Exercise: Reproduce the rows word for word from the line with "Task: Open the 사이즈 선택 size dropdown" up to and including the final line of the rows. Leave the pictures out of your answer.

Data shown:
↓↓↓

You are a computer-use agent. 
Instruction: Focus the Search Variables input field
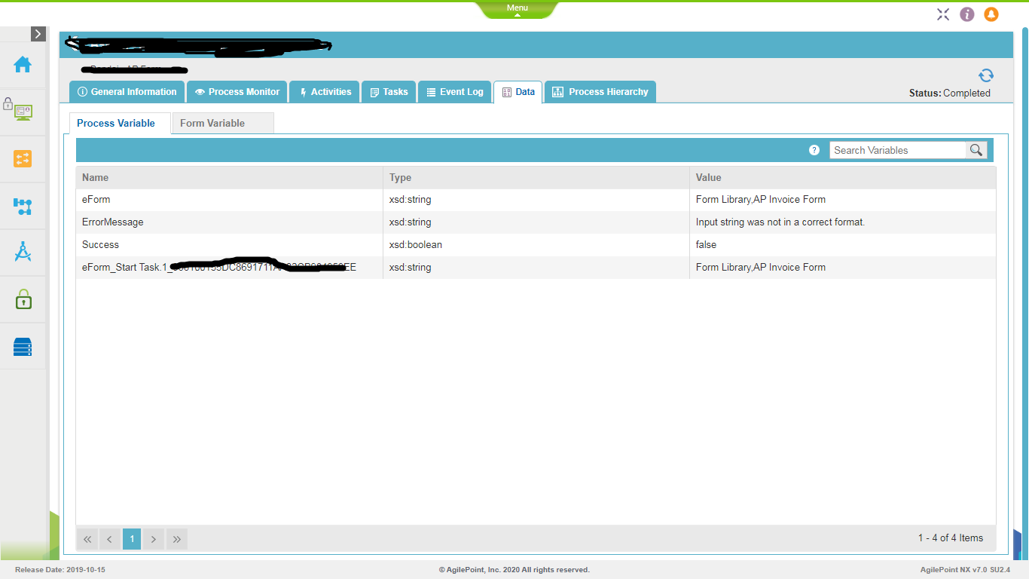[x=897, y=150]
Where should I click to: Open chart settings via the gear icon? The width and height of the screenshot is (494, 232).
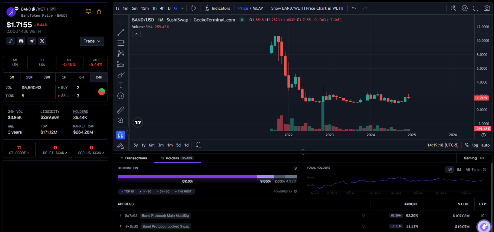[464, 8]
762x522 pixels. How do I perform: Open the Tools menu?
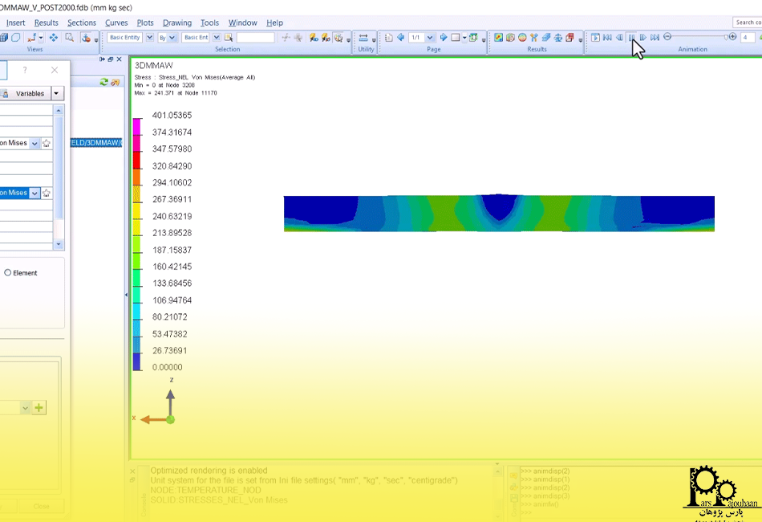[209, 23]
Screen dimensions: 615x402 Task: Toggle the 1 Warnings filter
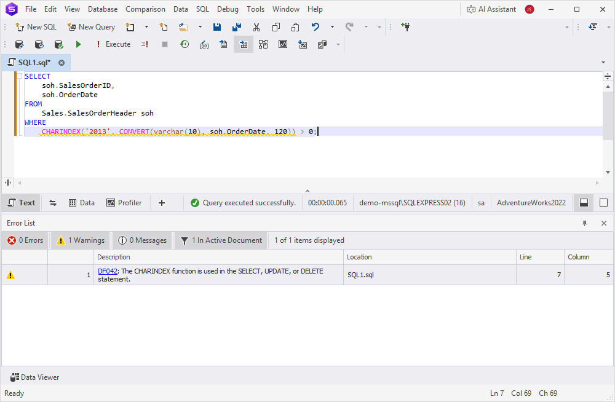coord(79,240)
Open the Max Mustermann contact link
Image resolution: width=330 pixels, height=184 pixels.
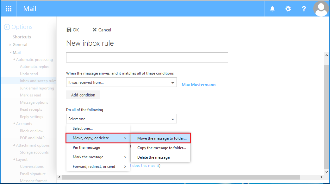click(x=198, y=84)
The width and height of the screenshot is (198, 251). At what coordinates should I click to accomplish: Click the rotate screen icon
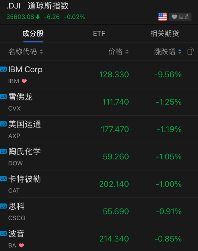[191, 52]
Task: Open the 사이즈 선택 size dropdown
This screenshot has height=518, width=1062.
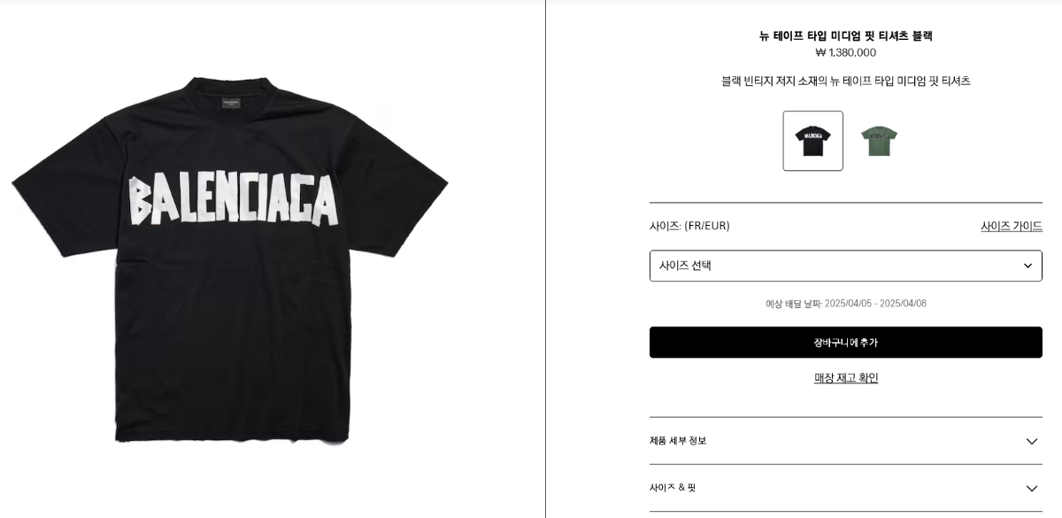Action: pyautogui.click(x=846, y=266)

↑↑↑

Solution to the problem:
Task: Open the 사이즈 선택 size dropdown
This screenshot has height=518, width=1062.
Action: pyautogui.click(x=846, y=266)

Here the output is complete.